■ Data items ■
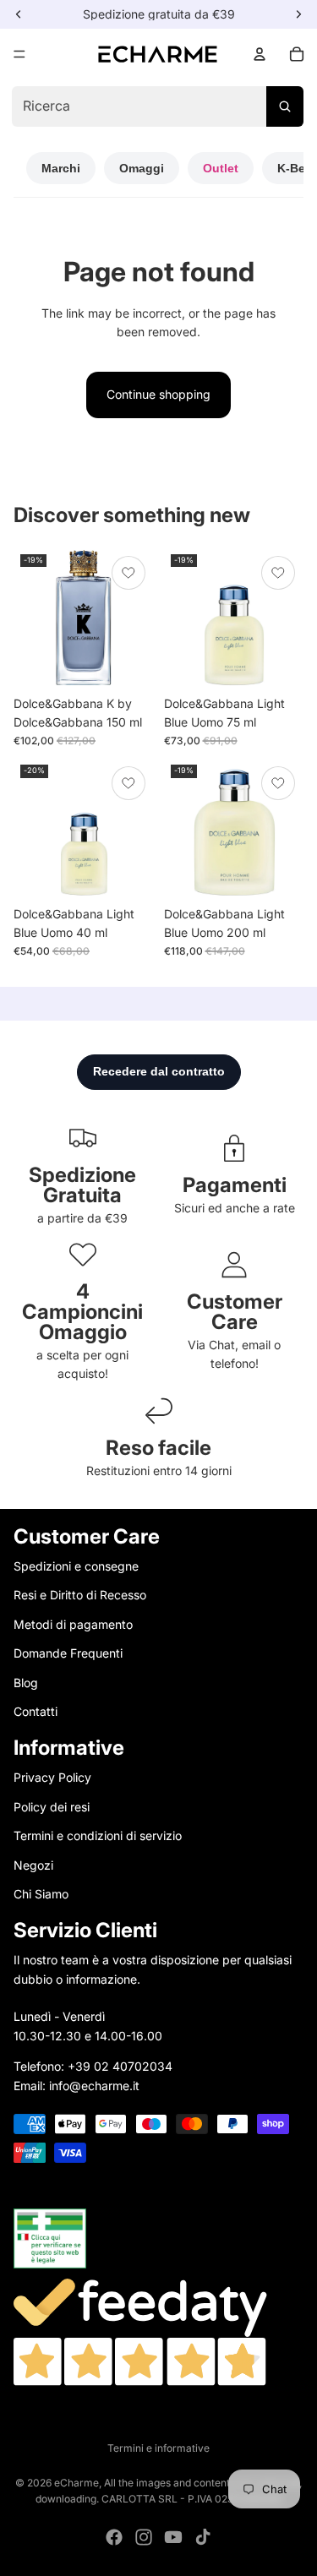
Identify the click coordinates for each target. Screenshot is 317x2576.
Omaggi (141, 168)
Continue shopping (158, 394)
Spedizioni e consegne (76, 1566)
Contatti (35, 1711)
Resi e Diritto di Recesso (80, 1595)
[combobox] (157, 106)
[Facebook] (114, 2537)
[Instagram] (144, 2537)
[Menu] (19, 54)
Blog (26, 1682)
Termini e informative (158, 2448)
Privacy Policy (52, 1777)
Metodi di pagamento (73, 1624)
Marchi (60, 168)
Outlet (220, 168)
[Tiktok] (203, 2537)
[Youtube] (173, 2537)
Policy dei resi (52, 1807)
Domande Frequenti (68, 1653)
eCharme (76, 2482)
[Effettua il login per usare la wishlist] (128, 573)
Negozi (33, 1864)
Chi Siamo (41, 1894)
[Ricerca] (284, 106)
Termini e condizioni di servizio (98, 1835)
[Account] (259, 54)
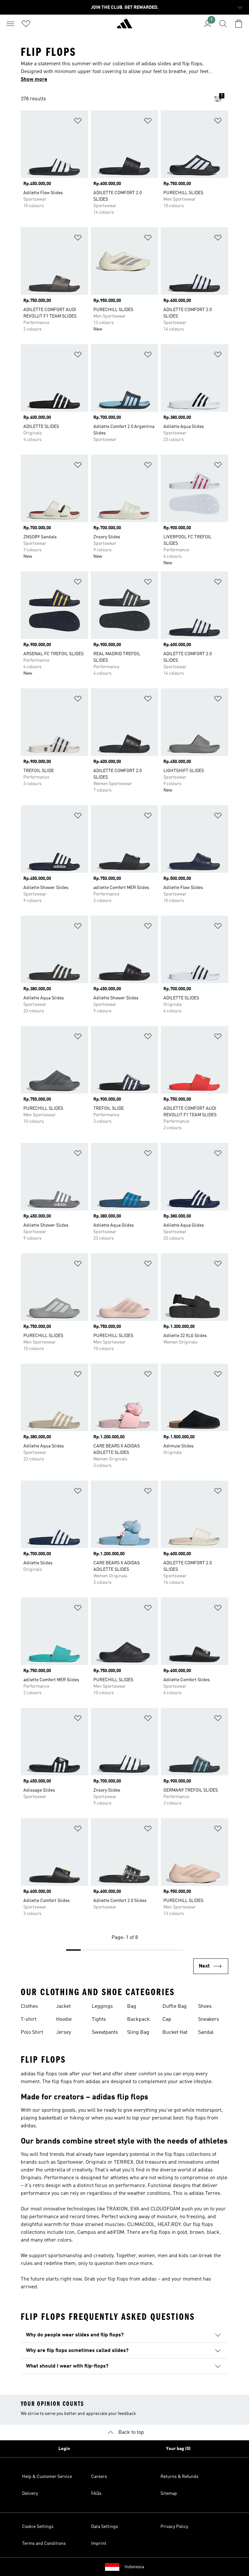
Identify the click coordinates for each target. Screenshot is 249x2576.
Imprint (98, 2543)
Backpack (138, 2019)
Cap (166, 2019)
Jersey (63, 2032)
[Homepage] (124, 26)
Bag (131, 2006)
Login (64, 2448)
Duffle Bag (174, 2006)
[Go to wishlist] (26, 23)
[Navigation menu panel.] (10, 23)
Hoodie (64, 2019)
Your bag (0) (178, 2448)
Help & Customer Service (47, 2476)
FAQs (96, 2493)
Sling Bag (138, 2032)
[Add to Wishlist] (78, 122)
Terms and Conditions (44, 2543)
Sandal (206, 2032)
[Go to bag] (238, 23)
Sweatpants (105, 2032)
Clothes (29, 2006)
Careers (99, 2476)
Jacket (63, 2006)
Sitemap (168, 2493)
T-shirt (28, 2019)
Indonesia (134, 2567)
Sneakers (208, 2019)
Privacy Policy (174, 2526)
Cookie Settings (37, 2526)
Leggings (102, 2006)
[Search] (223, 23)
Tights (99, 2019)
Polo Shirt (32, 2032)
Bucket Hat (174, 2032)
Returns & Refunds (179, 2476)
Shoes (205, 2006)
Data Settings (104, 2526)
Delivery (30, 2493)
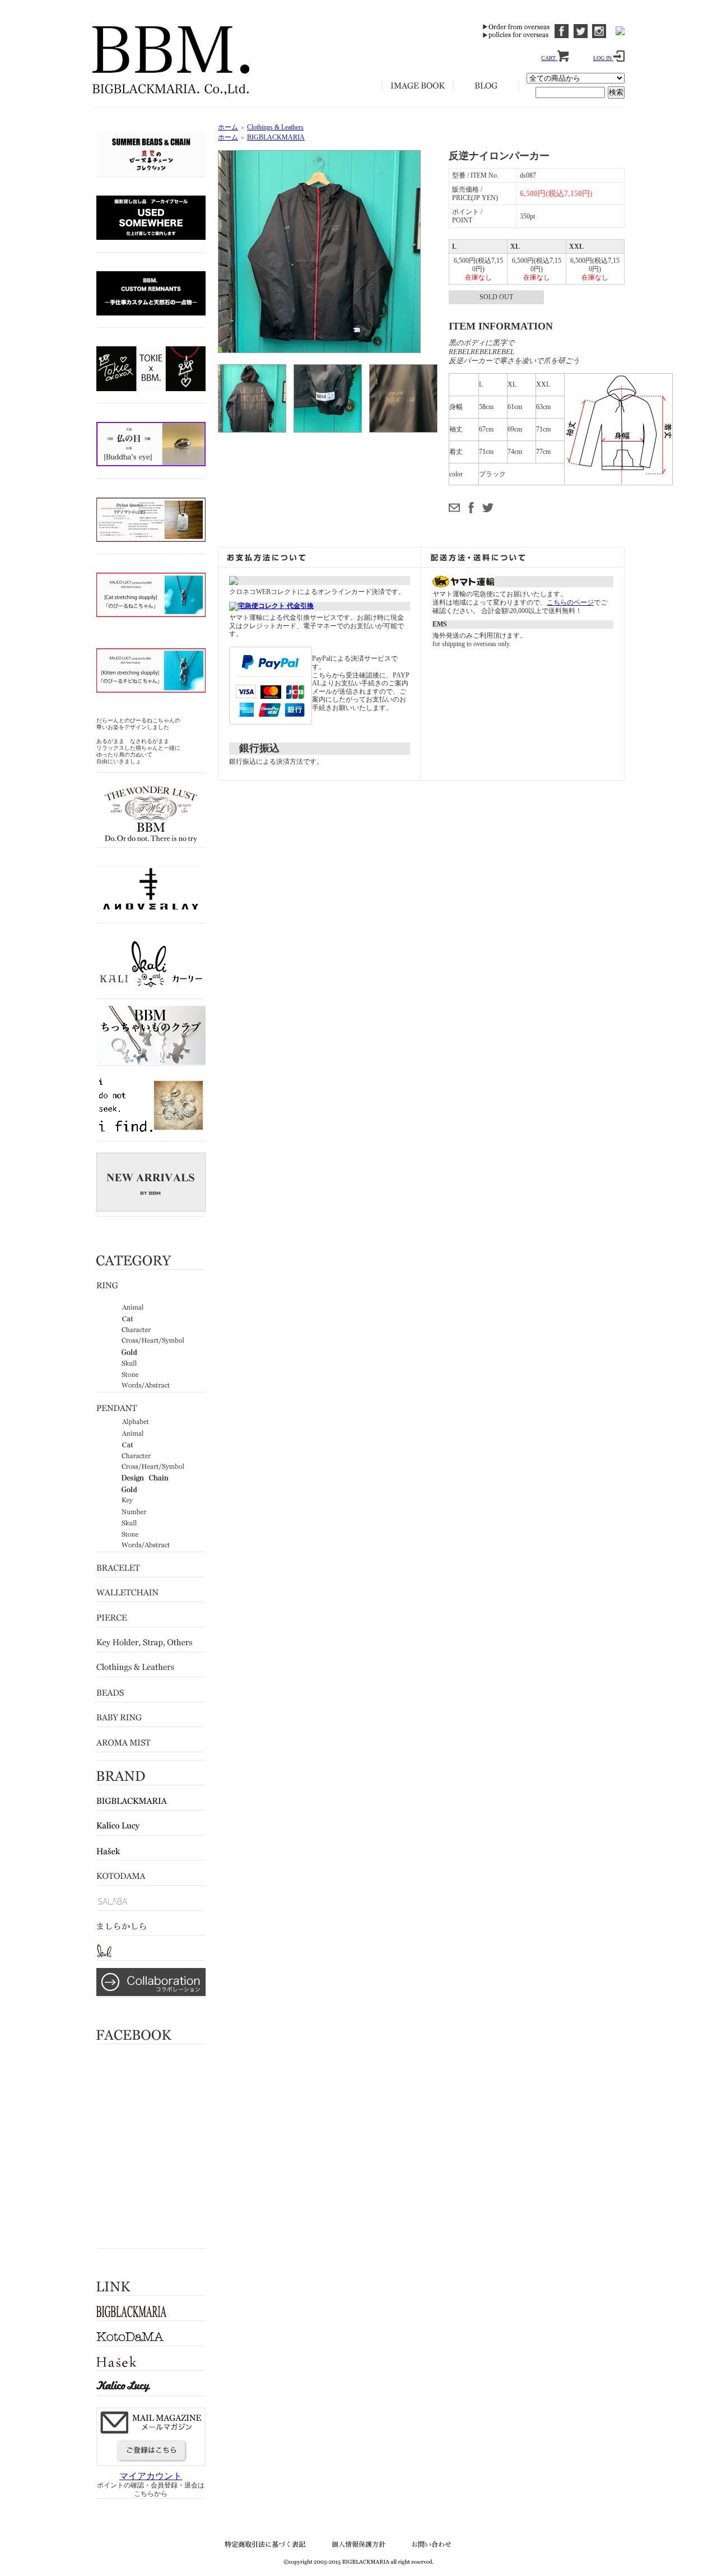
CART (549, 58)
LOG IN (603, 58)
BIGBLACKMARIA (276, 137)
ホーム (228, 127)
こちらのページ (570, 602)
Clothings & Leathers (275, 127)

■ PROBLEM TO SOLVE ■
Output the data exactly. Leave every picture out.

■ ANSWER SPACE ■
Identify the click coordinates for each target. Screenshot is 317x2576.
Omaggi (141, 168)
Continue shopping (158, 394)
Spedizioni e consegne (76, 1566)
Contatti (35, 1711)
Resi e Diritto di Recesso (80, 1595)
[combobox] (157, 106)
[Facebook] (114, 2537)
[Instagram] (144, 2537)
[Menu] (19, 54)
Blog (26, 1682)
Termini e informative (158, 2448)
Privacy Policy (52, 1777)
Metodi di pagamento (73, 1624)
Marchi (60, 168)
Outlet (220, 168)
[Tiktok] (203, 2537)
[Youtube] (173, 2537)
Policy dei resi (52, 1807)
Domande Frequenti (68, 1653)
eCharme (76, 2482)
[Effettua il login per usare la wishlist] (128, 573)
Negozi (33, 1864)
Chi Siamo (41, 1894)
[Ricerca] (284, 106)
Termini e condizioni di servizio (98, 1835)
[Account] (259, 54)
Identify the click coordinates for each target. Screenshot is 249x2576.
Imprint (98, 2543)
Backpack (138, 2019)
Cap (166, 2019)
Jersey (63, 2032)
[Homepage] (124, 26)
Bag (131, 2006)
Login (64, 2448)
Duffle Bag (174, 2006)
[Go to wishlist] (26, 23)
[Navigation menu panel.] (10, 23)
Hoodie (64, 2019)
Your bag (0) (178, 2448)
Help & Customer Service (47, 2476)
FAQs (96, 2493)
Sling Bag (138, 2032)
[Add to Wishlist] (78, 122)
Terms and Conditions (44, 2543)
Sandal (206, 2032)
[Go to bag] (238, 23)
Sweatpants (105, 2032)
Clothes (29, 2006)
Careers (99, 2476)
Jacket (63, 2006)
Sitemap (168, 2493)
T-shirt (28, 2019)
Indonesia (134, 2567)
Sneakers (208, 2019)
Privacy Policy (174, 2526)
Cookie Settings (37, 2526)
Leggings (102, 2006)
[Search] (223, 23)
Tights (99, 2019)
Polo Shirt (32, 2032)
Bucket Hat (174, 2032)
Returns & Refunds (179, 2476)
Shoes (205, 2006)
Data Settings (104, 2526)
Delivery (30, 2493)
CART (549, 58)
LOG IN (603, 58)
BIGBLACKMARIA (276, 137)
ホーム (228, 127)
こちらのページ (570, 602)
Clothings & Leathers (275, 127)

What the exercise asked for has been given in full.